* _Activity_
Run through the records and, wherever a line holds the word "File", return that line.

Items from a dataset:
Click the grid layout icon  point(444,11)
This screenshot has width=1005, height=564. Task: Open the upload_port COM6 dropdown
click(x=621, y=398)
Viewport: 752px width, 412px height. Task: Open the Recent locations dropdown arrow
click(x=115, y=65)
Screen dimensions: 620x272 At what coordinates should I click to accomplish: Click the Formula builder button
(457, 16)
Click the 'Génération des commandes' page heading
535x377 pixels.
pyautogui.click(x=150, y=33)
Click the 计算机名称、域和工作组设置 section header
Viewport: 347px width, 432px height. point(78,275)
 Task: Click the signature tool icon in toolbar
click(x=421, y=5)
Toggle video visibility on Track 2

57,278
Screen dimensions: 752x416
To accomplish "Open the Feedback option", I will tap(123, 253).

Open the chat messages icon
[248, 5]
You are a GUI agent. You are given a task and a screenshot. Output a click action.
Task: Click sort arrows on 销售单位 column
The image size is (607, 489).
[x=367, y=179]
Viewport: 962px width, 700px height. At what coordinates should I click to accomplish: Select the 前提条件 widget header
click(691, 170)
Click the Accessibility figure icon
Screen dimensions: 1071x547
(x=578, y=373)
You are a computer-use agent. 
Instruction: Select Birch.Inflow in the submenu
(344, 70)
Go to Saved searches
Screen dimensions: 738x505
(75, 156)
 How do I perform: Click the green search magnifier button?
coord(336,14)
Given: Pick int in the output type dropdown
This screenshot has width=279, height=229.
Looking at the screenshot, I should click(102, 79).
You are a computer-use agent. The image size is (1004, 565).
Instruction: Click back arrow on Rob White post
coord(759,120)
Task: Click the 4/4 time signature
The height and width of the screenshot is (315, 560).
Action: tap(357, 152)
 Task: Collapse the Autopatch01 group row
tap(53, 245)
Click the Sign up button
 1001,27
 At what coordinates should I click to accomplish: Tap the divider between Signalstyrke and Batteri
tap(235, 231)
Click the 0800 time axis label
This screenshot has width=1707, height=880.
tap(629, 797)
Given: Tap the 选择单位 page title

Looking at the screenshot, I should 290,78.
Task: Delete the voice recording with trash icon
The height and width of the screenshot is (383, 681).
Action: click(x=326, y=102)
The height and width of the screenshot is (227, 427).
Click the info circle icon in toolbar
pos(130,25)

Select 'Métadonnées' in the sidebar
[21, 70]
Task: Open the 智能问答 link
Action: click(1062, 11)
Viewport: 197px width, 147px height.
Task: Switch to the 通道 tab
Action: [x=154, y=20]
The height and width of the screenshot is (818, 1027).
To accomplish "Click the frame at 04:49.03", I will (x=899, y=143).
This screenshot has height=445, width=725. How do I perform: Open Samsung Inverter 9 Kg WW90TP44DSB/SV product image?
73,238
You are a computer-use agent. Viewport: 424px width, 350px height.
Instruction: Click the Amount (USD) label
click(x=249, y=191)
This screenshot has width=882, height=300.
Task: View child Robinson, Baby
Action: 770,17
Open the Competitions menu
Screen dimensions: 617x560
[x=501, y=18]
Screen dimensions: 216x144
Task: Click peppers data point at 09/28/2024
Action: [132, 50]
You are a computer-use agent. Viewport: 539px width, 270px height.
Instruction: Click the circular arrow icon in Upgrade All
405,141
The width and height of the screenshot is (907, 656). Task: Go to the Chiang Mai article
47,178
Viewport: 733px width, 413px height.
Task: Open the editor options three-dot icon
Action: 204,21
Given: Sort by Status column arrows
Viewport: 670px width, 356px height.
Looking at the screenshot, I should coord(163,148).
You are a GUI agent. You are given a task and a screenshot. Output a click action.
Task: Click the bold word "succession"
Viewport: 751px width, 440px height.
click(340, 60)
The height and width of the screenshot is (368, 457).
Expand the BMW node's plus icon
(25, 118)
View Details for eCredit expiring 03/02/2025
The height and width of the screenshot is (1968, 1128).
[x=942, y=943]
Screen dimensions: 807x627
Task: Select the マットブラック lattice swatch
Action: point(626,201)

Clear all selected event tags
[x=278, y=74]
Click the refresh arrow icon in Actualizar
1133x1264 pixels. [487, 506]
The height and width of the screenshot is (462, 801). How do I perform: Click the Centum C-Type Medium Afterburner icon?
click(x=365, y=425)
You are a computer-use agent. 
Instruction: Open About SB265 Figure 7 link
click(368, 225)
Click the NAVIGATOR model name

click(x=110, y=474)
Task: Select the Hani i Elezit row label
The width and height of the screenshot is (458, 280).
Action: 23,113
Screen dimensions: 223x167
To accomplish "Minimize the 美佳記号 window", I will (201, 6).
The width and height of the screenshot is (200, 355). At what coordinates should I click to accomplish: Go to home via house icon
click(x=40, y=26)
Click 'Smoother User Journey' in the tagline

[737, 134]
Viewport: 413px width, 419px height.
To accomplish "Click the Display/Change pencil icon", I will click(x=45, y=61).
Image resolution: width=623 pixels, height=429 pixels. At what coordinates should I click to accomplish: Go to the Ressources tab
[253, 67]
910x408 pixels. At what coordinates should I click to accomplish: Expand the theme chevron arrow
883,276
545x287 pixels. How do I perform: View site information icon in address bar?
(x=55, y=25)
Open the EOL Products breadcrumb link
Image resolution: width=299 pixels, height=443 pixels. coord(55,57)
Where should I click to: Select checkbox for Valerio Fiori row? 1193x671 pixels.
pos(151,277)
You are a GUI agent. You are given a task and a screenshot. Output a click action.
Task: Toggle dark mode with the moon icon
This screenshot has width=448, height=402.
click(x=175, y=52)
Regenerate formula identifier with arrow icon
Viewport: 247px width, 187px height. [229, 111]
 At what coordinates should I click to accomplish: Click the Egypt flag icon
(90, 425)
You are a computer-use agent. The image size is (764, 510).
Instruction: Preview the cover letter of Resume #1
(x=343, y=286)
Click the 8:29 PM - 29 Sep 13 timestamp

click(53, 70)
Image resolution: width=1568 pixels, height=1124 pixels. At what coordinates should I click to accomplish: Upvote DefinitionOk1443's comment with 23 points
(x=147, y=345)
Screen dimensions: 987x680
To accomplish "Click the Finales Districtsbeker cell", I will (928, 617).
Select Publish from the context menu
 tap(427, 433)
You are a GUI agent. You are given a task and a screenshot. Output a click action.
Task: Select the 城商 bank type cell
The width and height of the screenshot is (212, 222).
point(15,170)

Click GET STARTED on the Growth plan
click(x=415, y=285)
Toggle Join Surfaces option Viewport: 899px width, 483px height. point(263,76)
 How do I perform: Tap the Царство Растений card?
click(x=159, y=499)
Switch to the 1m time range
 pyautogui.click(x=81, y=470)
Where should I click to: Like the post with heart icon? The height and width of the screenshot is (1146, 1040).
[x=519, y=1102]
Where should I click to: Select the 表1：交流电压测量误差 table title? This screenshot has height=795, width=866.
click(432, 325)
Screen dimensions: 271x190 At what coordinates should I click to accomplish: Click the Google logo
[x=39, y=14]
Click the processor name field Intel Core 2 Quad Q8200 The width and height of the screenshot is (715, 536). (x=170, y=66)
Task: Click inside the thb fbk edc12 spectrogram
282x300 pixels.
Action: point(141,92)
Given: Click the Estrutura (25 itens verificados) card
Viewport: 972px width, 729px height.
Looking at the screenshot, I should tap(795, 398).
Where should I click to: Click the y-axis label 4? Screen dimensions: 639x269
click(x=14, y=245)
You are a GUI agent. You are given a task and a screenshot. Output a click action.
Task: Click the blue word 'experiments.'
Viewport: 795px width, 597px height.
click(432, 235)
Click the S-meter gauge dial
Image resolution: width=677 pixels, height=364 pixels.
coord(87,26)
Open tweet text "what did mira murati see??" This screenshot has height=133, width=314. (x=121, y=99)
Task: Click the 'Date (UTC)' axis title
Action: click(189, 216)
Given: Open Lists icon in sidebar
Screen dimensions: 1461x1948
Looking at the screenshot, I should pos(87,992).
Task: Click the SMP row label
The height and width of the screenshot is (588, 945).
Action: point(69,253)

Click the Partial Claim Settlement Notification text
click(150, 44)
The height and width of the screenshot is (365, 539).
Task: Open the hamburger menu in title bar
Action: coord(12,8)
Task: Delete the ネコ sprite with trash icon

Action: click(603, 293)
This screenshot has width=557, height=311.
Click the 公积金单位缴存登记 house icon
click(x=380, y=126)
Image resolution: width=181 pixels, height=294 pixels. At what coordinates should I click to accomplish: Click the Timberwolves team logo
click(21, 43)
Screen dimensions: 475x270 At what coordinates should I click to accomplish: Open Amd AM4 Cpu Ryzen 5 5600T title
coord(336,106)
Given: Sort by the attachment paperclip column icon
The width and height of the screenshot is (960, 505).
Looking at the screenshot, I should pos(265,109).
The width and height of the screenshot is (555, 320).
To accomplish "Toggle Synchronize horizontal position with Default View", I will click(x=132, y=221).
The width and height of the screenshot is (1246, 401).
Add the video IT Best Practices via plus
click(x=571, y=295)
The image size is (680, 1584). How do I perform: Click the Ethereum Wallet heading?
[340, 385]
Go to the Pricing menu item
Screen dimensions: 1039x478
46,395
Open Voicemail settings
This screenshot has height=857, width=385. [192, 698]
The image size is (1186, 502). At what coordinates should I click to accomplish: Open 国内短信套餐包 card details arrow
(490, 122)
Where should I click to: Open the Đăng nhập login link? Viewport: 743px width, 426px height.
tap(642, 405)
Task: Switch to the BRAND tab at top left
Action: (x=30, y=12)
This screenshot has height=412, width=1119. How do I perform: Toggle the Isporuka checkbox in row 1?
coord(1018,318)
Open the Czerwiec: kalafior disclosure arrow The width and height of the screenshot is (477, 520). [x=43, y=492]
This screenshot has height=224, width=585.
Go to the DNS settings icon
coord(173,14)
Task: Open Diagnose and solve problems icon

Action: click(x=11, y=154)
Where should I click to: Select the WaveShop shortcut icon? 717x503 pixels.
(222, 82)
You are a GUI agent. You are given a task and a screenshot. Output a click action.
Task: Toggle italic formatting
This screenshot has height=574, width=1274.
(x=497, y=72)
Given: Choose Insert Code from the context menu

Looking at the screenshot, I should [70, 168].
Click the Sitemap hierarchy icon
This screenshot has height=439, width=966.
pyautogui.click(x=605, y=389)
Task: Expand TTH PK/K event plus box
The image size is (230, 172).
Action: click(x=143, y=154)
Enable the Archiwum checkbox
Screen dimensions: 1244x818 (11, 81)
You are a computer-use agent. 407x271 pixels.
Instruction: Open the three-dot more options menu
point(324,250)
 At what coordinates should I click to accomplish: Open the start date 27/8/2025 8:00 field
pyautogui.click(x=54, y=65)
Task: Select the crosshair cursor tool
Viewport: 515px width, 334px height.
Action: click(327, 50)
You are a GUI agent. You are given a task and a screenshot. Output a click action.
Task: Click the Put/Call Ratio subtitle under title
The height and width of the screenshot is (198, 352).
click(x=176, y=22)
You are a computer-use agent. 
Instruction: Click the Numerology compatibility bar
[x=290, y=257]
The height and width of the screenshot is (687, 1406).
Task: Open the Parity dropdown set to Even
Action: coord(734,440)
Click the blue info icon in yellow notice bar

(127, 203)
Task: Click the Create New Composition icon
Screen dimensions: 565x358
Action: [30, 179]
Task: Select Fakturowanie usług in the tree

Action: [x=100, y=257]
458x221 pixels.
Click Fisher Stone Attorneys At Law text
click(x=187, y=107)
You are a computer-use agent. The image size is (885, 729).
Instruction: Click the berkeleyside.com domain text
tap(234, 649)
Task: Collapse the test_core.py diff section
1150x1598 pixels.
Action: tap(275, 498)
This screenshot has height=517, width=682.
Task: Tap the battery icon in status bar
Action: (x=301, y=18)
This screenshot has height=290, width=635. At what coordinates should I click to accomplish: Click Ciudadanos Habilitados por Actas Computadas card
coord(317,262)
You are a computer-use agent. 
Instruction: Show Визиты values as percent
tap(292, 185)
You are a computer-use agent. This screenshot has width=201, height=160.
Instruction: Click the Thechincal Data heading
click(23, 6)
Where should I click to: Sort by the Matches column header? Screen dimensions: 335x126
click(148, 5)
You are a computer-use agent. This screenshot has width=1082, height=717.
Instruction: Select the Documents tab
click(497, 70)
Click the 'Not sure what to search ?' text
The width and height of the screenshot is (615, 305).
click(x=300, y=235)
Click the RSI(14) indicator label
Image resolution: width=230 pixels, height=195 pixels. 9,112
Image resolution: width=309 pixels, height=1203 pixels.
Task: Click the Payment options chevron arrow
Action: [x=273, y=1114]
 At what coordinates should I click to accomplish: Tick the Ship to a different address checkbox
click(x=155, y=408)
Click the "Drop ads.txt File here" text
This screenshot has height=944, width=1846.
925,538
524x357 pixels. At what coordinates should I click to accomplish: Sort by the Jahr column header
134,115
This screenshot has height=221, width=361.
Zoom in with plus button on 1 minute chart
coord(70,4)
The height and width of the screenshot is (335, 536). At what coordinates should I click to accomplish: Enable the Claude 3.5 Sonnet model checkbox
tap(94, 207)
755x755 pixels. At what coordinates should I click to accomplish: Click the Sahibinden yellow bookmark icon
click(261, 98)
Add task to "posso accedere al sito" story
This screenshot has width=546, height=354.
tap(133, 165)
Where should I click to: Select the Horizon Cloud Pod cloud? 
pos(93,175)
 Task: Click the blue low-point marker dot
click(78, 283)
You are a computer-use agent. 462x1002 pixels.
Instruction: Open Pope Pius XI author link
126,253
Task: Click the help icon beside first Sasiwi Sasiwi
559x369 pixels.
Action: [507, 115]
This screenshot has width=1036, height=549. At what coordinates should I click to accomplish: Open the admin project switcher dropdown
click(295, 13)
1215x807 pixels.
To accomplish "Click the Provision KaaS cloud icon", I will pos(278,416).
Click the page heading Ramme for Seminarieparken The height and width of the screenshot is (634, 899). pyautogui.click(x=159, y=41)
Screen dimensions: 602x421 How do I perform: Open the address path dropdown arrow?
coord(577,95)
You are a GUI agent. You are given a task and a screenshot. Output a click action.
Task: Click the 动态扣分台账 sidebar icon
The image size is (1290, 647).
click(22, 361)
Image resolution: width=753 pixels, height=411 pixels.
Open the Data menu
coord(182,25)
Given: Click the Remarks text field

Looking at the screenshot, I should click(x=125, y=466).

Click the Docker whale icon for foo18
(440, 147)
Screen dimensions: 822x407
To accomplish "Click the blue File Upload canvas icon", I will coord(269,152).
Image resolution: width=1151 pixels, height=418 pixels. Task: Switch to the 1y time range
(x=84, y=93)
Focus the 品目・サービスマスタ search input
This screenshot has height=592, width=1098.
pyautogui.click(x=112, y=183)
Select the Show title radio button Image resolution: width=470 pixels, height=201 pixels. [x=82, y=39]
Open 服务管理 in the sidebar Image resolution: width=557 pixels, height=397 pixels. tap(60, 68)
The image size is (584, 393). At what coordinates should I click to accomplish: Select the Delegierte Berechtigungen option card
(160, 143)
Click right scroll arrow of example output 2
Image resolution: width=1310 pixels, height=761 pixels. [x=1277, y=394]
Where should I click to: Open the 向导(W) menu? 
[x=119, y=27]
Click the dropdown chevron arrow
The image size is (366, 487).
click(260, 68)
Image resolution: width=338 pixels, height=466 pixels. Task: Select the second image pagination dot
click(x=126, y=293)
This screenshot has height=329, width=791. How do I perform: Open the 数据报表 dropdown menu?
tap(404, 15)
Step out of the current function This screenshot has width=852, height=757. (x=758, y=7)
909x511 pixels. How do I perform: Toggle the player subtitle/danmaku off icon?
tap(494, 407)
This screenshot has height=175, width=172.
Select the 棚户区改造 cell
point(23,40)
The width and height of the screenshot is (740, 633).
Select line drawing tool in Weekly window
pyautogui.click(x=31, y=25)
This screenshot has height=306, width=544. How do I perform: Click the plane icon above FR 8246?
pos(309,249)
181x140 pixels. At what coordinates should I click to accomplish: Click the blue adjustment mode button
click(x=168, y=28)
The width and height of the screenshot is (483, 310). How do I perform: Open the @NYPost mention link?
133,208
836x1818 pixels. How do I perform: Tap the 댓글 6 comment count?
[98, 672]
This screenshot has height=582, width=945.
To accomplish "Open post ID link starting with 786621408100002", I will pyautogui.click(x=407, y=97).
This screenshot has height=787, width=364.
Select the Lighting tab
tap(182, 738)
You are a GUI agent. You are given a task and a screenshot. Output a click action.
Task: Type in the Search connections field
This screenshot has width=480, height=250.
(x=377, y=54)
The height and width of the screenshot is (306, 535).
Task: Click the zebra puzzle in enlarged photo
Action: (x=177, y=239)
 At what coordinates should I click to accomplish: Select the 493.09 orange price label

* _Response to the task_
Click the "Drop ads.txt File here" text
To accomplish "Click the blue File Upload canvas icon", I will coord(269,152).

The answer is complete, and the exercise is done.